Evaluating progress of LLMs on scientific problem-solving (opens in new tab)
Current scientific benchmarks for large language models (LLMs) often focus on simple knowledge recall and multiple-choice responses, which do not reflect the complex, context-rich reasoning required in real-world research. To bridge this gap, Google Research has introduced CURIE, alongside the SPIQA and FEABench datasets, to evaluate LLMs on their ability to understand long-form documents, analyze multimodal data, and solve multi-step problems. These benchmarks aim to move AI from merely surfacing facts to actively assisting scientists in workflows involving information extraction, algebraic manipulation, and tool use.
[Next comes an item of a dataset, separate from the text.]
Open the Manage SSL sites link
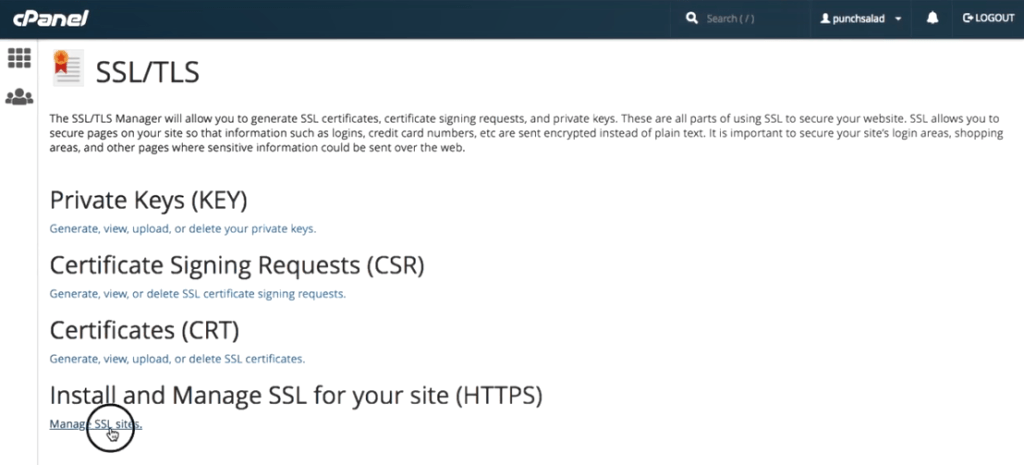The image size is (1024, 465). coord(95,424)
The CURIE Multitask Benchmark
- CURIE spans six diverse scientific disciplines: materials science, condensed matter physics, quantum computing, geospatial analysis, biodiversity, and proteins.
- The benchmark includes 10 challenging tasks, such as concept tracking, information aggregation, and cross-domain expertise, based on 429 full-length research documents.
- The complexity of the benchmark is reflected in its scale, with input queries averaging 15,000 words and ground truth responses averaging 954 words.
- Domain experts were involved in every phase of development, from sourcing papers to creating nuanced ground-truth answers in formats like JSON, LaTeX, and YAML.
Multimodal Reasoning and Agentic Simulation
- The SPIQA (Scientific Paper Image Question Answering) dataset evaluates the ability of multimodal LLMs to ground their answers in complex figures and tables found in scientific literature.
- FEABench (Finite Element Analysis Benchmark) measures the ability of LLM agents to simulate and solve multiphysics, mathematics, and engineering problems.
- These tools specifically test whether models can choose the correct computational tools and reason through the physical constraints of a given problem.
Programmatic and Model-Based Evaluation
- Because scientific answers are often descriptive or formatted heterogeneously, the evaluation uses programmatic metrics like ROUGE-L and Intersection-over-Union (IoU).
- For free-form and complex technical generation, the framework incorporates model-based evaluations to ensure AI responses align with expert assessments.
- Task difficulty is quantified by expert ratings, ensuring the benchmark measures high-level reasoning rather than just pattern matching.
These new benchmarks provide a rigorous framework for developing LLMs that can act as true collaborators in the scientific process. By focusing on long-context understanding and tool-integrated reasoning, researchers can better track the progress of AI in handling the actual complexities of modern scientific discovery.